Write out again, unchanged, the records from their first line through the line containing "I will coord(164,149).", including that line.

• • • • • • •

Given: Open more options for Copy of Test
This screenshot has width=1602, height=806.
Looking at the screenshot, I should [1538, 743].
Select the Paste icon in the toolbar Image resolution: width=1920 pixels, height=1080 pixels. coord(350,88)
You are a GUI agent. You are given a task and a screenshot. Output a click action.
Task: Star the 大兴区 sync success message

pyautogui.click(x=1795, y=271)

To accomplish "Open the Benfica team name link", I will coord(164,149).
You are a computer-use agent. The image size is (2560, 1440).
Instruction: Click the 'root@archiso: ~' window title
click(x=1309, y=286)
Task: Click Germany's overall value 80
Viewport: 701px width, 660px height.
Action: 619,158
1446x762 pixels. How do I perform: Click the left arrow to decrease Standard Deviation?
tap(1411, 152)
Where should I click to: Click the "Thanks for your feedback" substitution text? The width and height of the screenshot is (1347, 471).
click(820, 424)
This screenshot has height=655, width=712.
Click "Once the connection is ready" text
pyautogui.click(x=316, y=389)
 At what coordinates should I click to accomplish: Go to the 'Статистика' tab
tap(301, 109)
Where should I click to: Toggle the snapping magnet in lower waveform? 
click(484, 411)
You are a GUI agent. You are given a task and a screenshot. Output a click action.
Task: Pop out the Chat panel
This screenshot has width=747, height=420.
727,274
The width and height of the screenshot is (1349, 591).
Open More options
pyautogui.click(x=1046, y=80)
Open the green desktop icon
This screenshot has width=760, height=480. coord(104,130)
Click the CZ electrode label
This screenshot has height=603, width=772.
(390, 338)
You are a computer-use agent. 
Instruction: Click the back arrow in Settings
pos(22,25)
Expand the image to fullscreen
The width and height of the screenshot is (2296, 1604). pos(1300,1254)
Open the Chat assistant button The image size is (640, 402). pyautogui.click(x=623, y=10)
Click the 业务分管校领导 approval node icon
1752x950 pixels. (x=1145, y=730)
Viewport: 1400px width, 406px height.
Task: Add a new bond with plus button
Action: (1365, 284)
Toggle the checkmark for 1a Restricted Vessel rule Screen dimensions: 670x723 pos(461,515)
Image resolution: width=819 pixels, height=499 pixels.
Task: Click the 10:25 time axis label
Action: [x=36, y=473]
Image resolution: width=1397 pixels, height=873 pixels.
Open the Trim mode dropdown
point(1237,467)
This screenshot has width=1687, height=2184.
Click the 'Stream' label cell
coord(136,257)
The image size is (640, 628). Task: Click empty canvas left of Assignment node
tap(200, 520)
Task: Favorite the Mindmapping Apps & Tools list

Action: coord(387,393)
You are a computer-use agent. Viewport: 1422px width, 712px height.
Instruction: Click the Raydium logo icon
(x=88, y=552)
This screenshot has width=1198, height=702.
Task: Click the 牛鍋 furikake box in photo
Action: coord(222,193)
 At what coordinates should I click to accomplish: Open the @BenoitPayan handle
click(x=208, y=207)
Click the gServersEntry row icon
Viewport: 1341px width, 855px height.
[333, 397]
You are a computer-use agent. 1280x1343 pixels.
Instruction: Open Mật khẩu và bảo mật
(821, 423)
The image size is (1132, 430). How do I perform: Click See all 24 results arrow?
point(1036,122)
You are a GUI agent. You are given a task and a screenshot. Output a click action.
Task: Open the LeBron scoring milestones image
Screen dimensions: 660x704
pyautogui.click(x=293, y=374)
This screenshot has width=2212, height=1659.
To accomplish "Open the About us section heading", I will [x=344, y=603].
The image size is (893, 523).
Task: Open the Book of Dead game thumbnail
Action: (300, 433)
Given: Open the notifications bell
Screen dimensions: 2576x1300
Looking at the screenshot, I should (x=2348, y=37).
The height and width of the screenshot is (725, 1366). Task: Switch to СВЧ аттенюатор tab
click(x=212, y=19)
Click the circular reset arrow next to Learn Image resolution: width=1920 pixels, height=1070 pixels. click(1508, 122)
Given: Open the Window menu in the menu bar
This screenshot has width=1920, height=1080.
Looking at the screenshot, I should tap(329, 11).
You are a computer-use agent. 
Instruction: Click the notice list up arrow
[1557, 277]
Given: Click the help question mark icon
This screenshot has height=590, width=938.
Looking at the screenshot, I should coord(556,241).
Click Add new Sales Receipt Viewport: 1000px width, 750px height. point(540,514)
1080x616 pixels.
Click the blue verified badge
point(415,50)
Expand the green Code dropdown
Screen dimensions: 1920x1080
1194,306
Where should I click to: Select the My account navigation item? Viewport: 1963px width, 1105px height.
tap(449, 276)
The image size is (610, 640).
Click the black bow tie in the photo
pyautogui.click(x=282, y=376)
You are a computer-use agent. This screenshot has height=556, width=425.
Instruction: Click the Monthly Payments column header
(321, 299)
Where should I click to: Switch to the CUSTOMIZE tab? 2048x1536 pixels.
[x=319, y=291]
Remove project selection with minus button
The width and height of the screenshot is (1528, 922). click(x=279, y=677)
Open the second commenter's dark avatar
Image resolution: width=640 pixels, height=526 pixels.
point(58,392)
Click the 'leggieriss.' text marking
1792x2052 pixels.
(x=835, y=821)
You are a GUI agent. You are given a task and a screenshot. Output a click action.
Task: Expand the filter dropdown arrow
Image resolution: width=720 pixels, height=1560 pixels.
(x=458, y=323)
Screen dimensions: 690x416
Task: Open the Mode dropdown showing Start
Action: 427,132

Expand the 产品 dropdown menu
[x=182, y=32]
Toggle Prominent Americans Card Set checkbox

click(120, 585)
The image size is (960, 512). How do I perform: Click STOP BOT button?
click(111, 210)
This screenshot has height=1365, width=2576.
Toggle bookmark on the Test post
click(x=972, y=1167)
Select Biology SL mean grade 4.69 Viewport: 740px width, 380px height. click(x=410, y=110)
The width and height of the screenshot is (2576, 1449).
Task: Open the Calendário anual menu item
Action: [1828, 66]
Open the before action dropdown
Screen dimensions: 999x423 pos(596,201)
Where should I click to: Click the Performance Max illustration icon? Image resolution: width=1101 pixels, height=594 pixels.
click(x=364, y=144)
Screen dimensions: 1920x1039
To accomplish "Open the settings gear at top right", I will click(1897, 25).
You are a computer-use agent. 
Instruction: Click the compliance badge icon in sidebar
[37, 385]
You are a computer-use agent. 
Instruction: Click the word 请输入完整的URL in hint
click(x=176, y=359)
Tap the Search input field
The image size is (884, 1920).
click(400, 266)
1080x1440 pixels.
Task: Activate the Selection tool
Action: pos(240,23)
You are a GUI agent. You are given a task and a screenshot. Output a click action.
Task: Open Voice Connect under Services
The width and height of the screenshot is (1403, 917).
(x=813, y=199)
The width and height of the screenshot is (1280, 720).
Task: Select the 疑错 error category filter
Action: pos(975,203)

• • • • • • •

- _Output of the task_:
Given: Open more options for Copy of Test
This screenshot has width=1602, height=806.
Looking at the screenshot, I should [1538, 743].
Select the Paste icon in the toolbar Image resolution: width=1920 pixels, height=1080 pixels. coord(350,88)
You are a GUI agent. You are given a task and a screenshot. Output a click action.
Task: Star the 大兴区 sync success message

pyautogui.click(x=1795, y=271)

To accomplish "Open the Benfica team name link", I will coord(164,149).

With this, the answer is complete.